Your husband certainly deserves understanding, compassion, and empathy here. Even reading about your child crying makes me start to tense up and feel stressed. That sound is visceral torture to me. Nevertheless, you deserve understanding and compassion right now as well. Although autism may make some of the challenges of fatherhood exponentially harder for him, it cannot be an excuse for him to simply peace out on this stage of your child’s life.
The second part of your response is pretty much word for word what my wife and I talked about when I told her about this post. His autism makes this new 'job' probably harder than it would be for a neurotypical dad. But it is still his new job and responsibility. He should not be given a guilt free pass for acting like a dad.
 
Accommodate him wherever it is reasonable (like the headphones) but,
  1. newborns are disruptive (your husband will have to develop a new "normal" that factors in baby).
  2. Does your husband have an autism-competent therapist who can help him to transition there?
My husband does not have an autism competent therapist to help transition in this stage of life.

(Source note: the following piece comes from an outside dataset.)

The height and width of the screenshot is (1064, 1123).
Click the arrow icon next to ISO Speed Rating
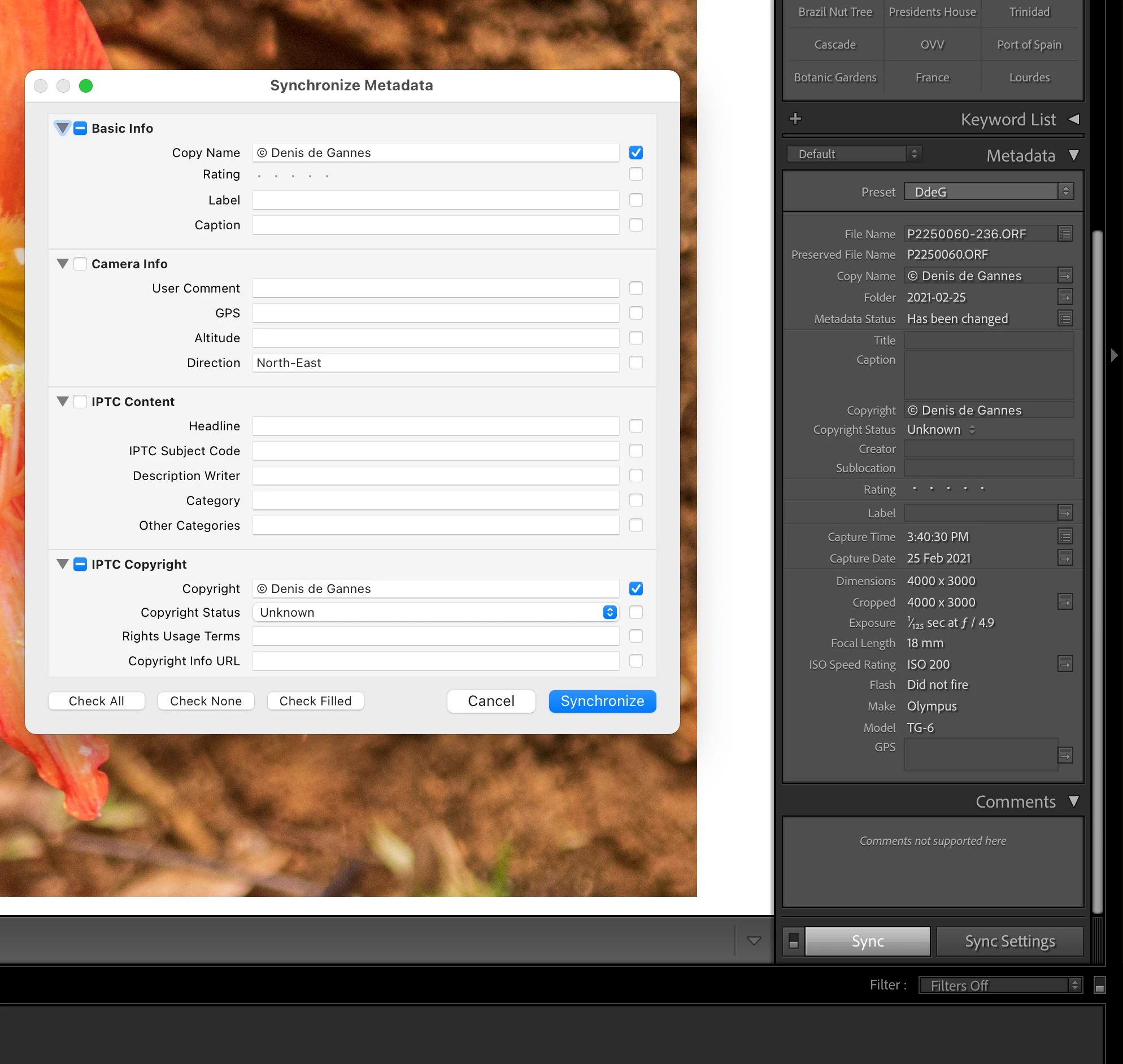point(1065,664)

We don't have the funds to pay for therapy.
 
My husband does not have an autism competent therapist to help transition in this stage of life. We don't have the funds to pay for therapy.
Maybe he would be interested in joining us here, and speaking to other fathers on the spectrum.
 
Welcome. Are there any support groups that either or both of you may be able to attend, whether locally or virtually, for new parents and/or couples where one or both are on the spectrum? It may be a good way to connect with others and share thoughts and ideas.
I'm not sure whats out there support group wise like that, but will definitely look. I haven't thought to look for support groups.